"Minicells," nanoparticles built from the membranes of mutant bacteria, have safely delivered cancer drugs in their first clinical trial in people with advanced and untreatable cancer, and have shown the first hints of efficacy.
The bubbles of cell membrane, developed by Australian biotech company EnGeneIC, are designed to deliver cancer drugs directly to the tumor, which could reduce the side effects, cut the dose required, and improve the efficacy of the treatment. The surfaces of the minicells are studded with antibodies that home in on receptors on the tumor. The tumor cell "sees" the bubble of bacterial membrane as an invading bug and engulfs it, and the cancer drug then kills the tumor cell.
In a Phase I trial, minicells were loaded with the cancer drug paclitaxel and coated with cetuximab, antibodies that target epidermal growth factor receptor (EGFR). The treatment, code-named EGFRminicellsPac, was well tolerated, and of the 28 people treated, 10 had stable disease at 6 weeks, and one patient safely received 45 doses over 15 months. The results were presented at the 24th EORTC-NCI-AACR Symposium on Molecular Targets and Cancer Therapeutics in Dublin by the company's founders.

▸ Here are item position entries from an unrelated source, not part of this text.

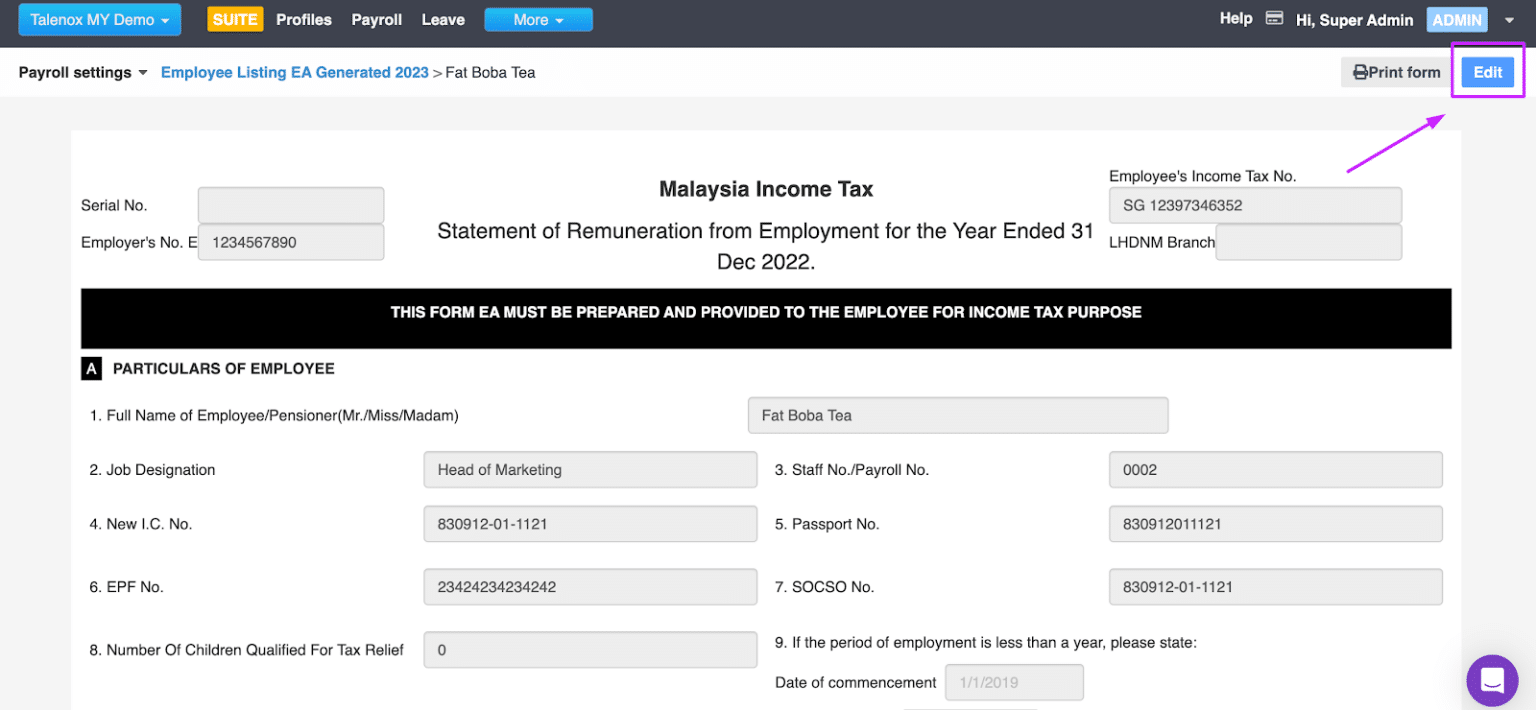Open the Employee Listing EA Generated 2023 link
1536x710 pixels.
coord(294,72)
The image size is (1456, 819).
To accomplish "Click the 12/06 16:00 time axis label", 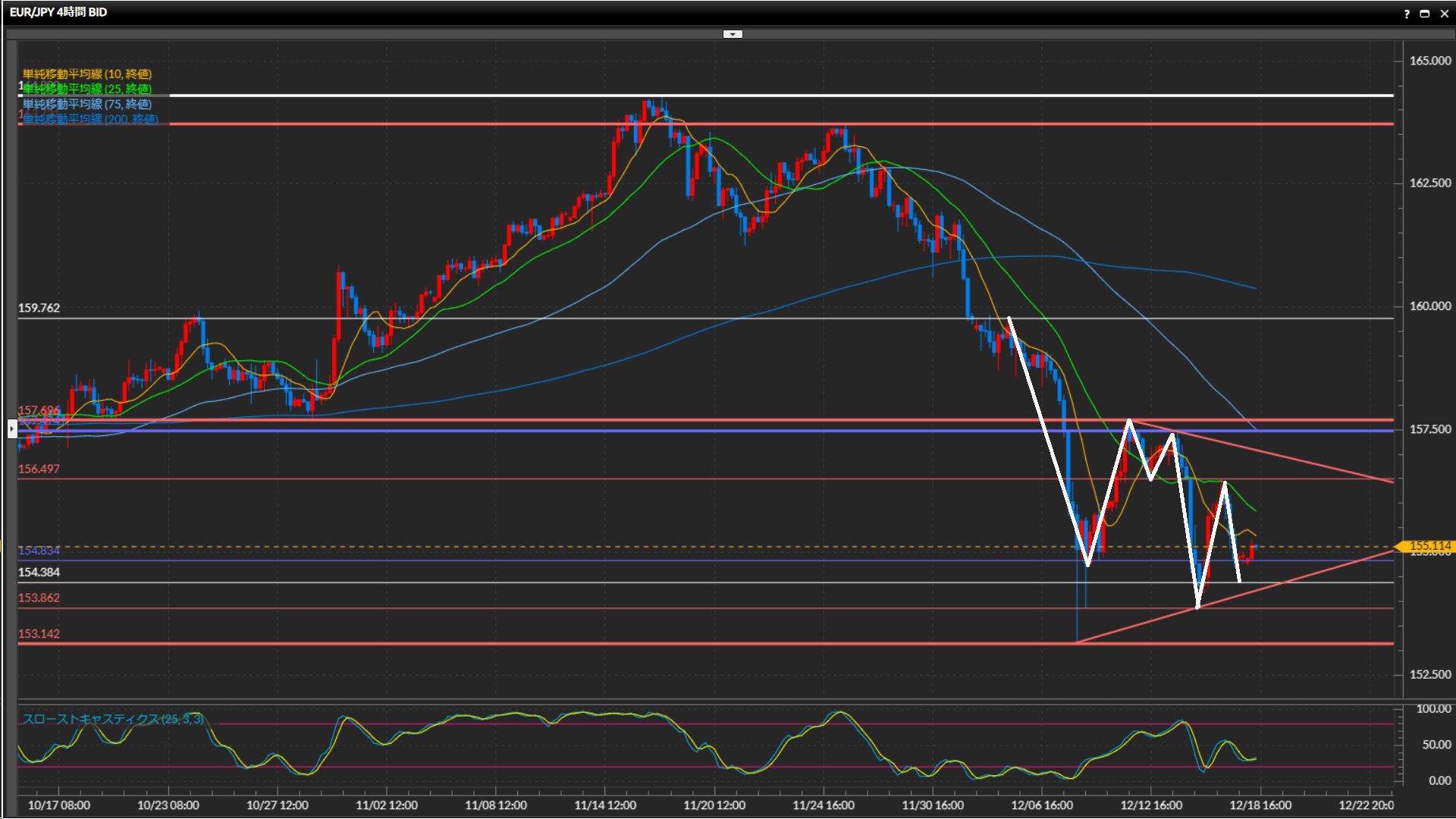I will tap(1041, 805).
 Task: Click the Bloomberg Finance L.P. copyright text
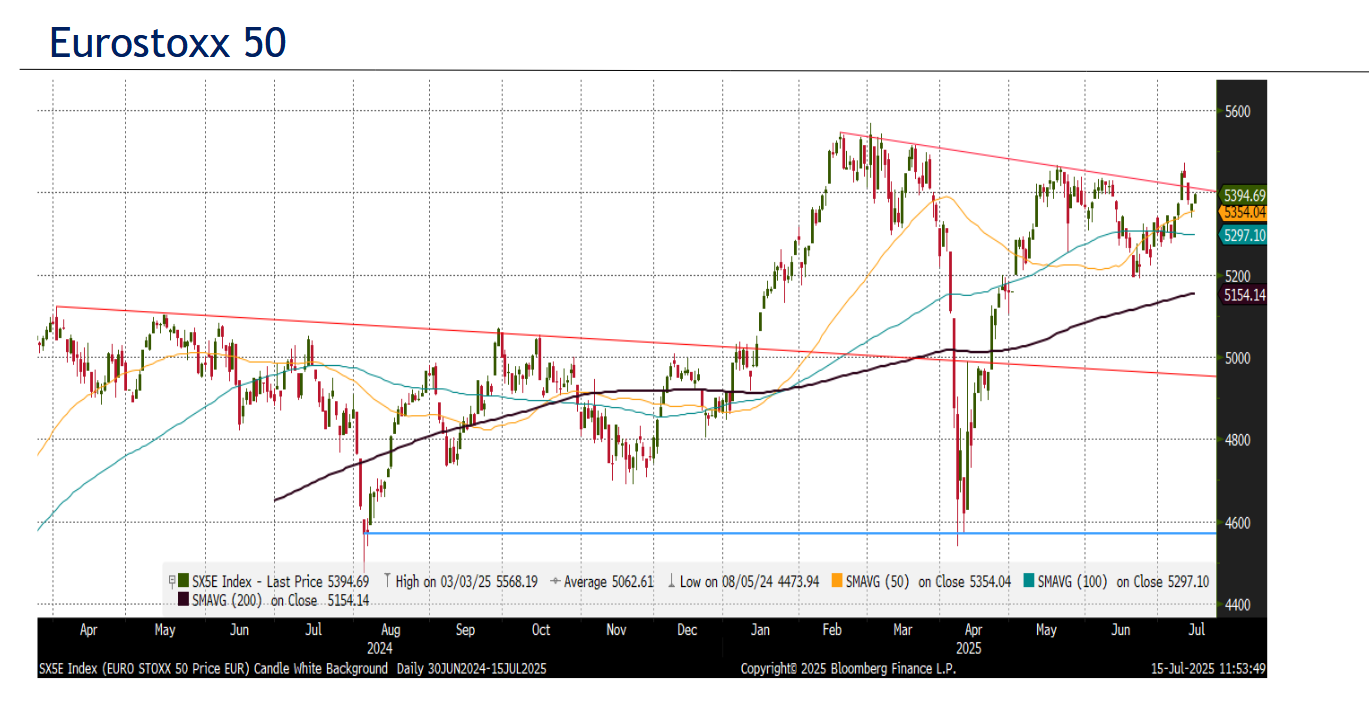(848, 669)
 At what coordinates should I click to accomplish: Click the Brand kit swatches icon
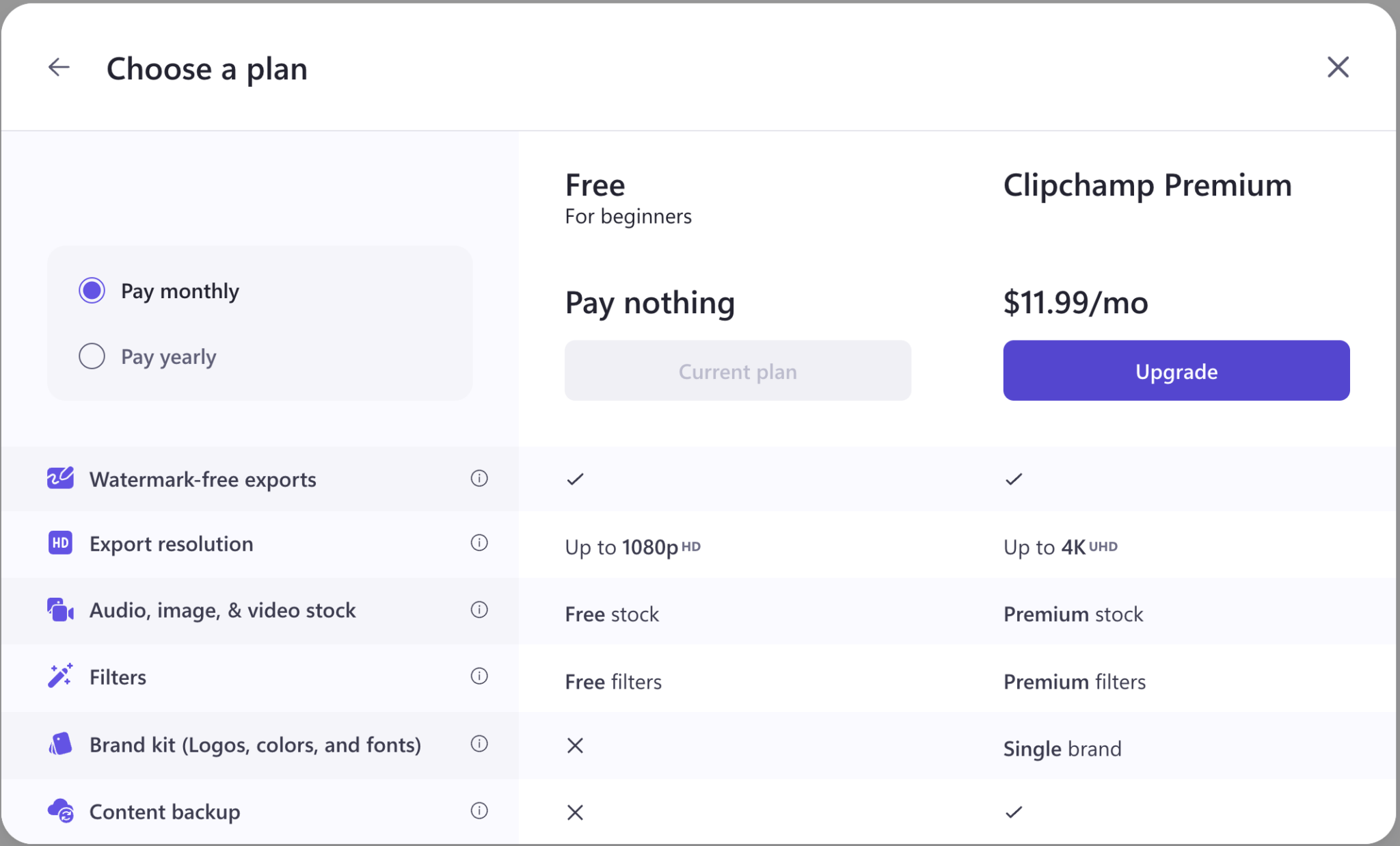click(60, 744)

"This important study shows for the first time that these bacterially derived minicells can be given safely to patients with cancer. It thereby allows further clinical exploration of a completely new paradigm of targeted drug delivery using this platform coupled with different 'payloads' of cell-killing drugs or other treatments such as RNA interference, and with different targeting antibodies," says principal investigator Benjamin Solomon of the Peter MaCallum Cancer Centre in Melbourne, Australia.
Phase II trials are planned, including studies of doxorubicin-loaded minicells for the brain cancer glioblastoma.